Lecture Notes for Operating Systems

Concurrency, 22 September 1999


These are provisional lecture notes, expect changes.

  1. concurrency - more than one processes executing at the same time

  2. three representative concurrency problems.

    1. the dining philosophers problem.

      1. example problem

        1. write a program that reads a tape drive, computes a while, and writes another tape - the computation cannot start until the program has both tape drives

        2. five identical copies of the program are to be run on a system with five identical tape drives

        3. commands - get_tape(), compute(), release_tape()

        4. what does the program look like?

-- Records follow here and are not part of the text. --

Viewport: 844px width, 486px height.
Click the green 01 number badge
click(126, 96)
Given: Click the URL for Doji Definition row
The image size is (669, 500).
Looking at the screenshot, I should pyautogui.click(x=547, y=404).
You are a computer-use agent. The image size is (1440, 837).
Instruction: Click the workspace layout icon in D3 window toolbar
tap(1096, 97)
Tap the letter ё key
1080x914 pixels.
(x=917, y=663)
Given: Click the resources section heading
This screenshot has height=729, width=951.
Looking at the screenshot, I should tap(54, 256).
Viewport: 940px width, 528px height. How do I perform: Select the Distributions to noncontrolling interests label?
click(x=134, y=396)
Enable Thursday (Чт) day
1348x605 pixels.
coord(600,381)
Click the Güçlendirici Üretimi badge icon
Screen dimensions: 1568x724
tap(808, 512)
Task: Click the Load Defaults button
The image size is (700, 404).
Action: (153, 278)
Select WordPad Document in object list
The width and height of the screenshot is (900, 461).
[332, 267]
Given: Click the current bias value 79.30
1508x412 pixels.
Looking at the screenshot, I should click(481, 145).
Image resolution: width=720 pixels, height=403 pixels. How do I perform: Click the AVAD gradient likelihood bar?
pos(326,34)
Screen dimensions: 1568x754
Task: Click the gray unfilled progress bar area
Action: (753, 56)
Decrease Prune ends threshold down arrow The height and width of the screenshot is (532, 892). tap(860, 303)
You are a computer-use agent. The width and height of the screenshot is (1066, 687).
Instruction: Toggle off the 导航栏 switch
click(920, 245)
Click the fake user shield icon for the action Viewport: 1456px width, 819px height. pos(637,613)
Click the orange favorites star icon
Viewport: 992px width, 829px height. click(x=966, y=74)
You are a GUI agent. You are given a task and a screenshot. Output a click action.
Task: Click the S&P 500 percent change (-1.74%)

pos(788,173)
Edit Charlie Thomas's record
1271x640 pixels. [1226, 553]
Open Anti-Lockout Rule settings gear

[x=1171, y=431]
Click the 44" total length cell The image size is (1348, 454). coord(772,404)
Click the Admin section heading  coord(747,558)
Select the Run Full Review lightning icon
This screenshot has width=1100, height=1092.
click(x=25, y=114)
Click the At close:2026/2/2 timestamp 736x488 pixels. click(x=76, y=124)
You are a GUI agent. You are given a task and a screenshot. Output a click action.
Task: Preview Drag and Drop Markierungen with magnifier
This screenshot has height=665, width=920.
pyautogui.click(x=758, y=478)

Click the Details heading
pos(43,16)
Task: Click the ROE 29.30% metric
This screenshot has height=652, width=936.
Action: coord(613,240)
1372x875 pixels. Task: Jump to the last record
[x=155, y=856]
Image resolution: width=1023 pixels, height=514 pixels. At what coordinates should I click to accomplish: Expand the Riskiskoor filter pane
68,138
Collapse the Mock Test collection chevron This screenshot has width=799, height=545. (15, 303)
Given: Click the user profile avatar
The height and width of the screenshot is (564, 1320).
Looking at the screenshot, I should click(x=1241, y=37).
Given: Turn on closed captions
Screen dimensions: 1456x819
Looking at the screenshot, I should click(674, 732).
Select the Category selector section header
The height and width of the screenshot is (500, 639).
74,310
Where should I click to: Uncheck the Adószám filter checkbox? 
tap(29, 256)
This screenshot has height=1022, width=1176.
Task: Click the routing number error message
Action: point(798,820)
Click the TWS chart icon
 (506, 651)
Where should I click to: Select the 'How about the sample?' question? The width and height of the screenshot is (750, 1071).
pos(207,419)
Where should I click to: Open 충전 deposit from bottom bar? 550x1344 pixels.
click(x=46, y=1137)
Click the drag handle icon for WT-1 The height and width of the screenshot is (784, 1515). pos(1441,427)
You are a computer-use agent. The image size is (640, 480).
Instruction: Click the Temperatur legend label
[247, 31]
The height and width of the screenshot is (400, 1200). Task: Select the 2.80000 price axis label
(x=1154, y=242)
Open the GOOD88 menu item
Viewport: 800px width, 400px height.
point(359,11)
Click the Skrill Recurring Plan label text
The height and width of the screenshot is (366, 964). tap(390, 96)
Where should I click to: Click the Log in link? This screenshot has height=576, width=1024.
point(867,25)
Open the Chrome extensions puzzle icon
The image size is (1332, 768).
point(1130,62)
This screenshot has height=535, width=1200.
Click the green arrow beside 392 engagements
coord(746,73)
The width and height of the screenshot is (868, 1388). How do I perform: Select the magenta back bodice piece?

      2. model - due to dijkstra

        1. five philosophers, a table, plates of spaghetti, forks

        2. philosophers either think or eat, hungry; eating requires two adjacent forks;

        3. some hungry philosopher eventually gets to eat

        4. every hungry philosopher eventually gets to eat

        5. a hungry philosopher that's eaten n meals has priority over a hungry philosopher that's eaten m meals when n < m

    2. the readers-writers problem

      1. a never-ending stream of readers and writers access a database

      2. only one writer may change the database at a time, and only the writer may access the database while its being changed

      3. any number of readers may access the database at the same time

      4. write an access program for readers and writers - safe and high throughput, timely information

    3. the sleeping barber problem

      1. a barber shop with one barber chair and an n-customer bench.

      2. when the shop is empty the barber is sleeping in the barber chair

      3. a customer enters the store

        1. empty - wake up the barber

        2. bench not full - take a seat

        3. bench full - blow off the hair cut

      4. how many new customers in the shop at once

  3. ipc - inter-process communication or coordination

    1. competing access to shared resources

    2. coordinated execution behavior - synchronization

    3. race conditions - unmediated access to shared resources; two threads updating a common counter, interrupts

    4. idea - make shared access non-interruptable or atomic or serial

    5. follow on problem - decreased performance

    6. two-part solution

      1. mutual exclusion to prohibit shared access

      2. critical regions or sections to delimit the scope of mutual exclusion

      3. rules

        1. mutual exclusion only in critical regions

        2. cpu abstracted away - number and speed

        3. processes outside cr may not block entry into the cr

        4. processes attempting to enter the cr eventually will


This page last modified on 27 September 1999.